● **Problem description**: Exactly and only the lines from the line holding "Task: Click the" to the end of the records should be reproduced. Leave pictures out.

● **Record set**:
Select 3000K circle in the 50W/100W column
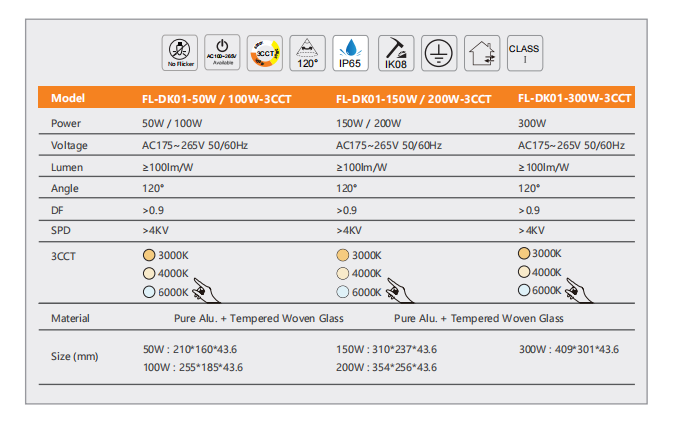The width and height of the screenshot is (683, 439). 150,255
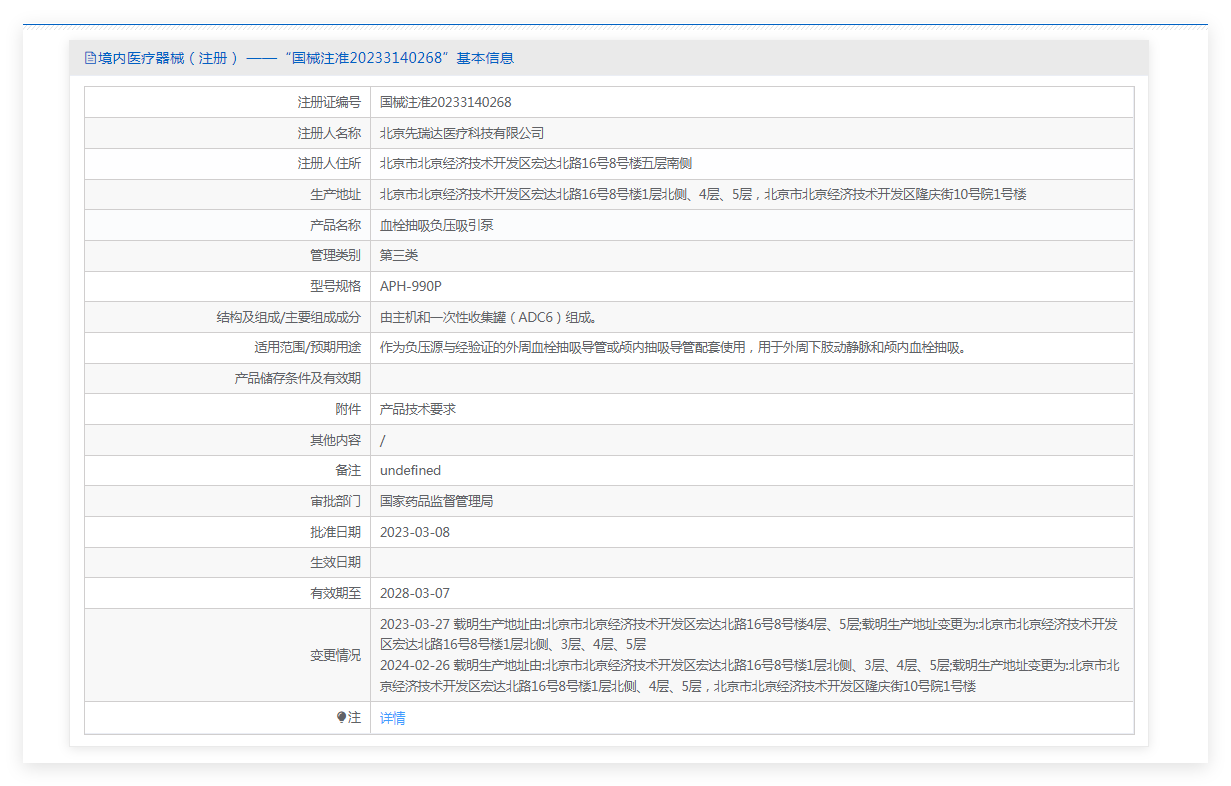1231x786 pixels.
Task: Open the 详情 link in the 注 row
Action: click(x=392, y=718)
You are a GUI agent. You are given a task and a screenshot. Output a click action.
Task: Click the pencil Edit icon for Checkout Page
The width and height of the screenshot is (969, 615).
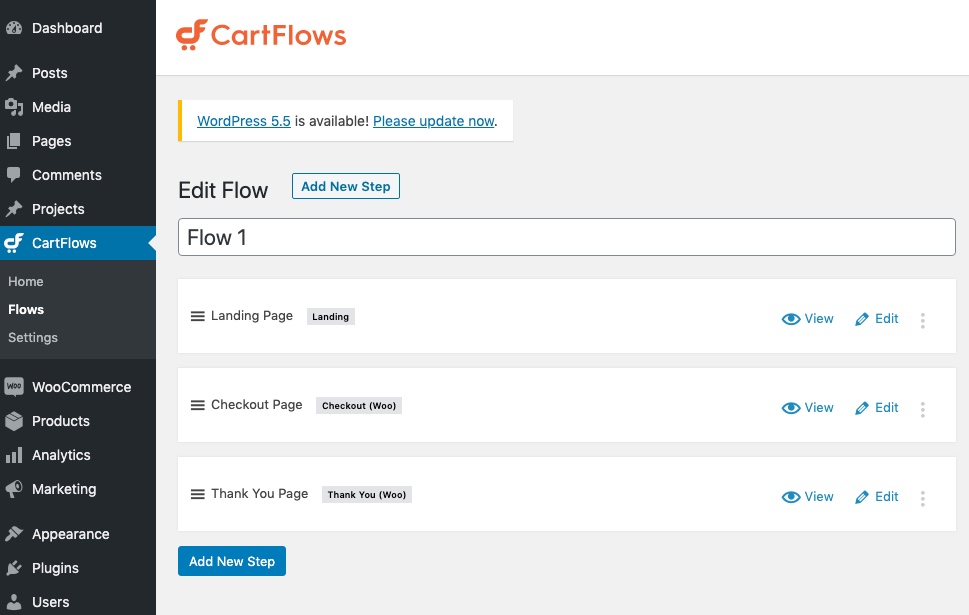pos(862,408)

● **Solution to this problem**:
Task: Click the pencil Edit icon for Checkout Page
The width and height of the screenshot is (969, 615).
pos(862,408)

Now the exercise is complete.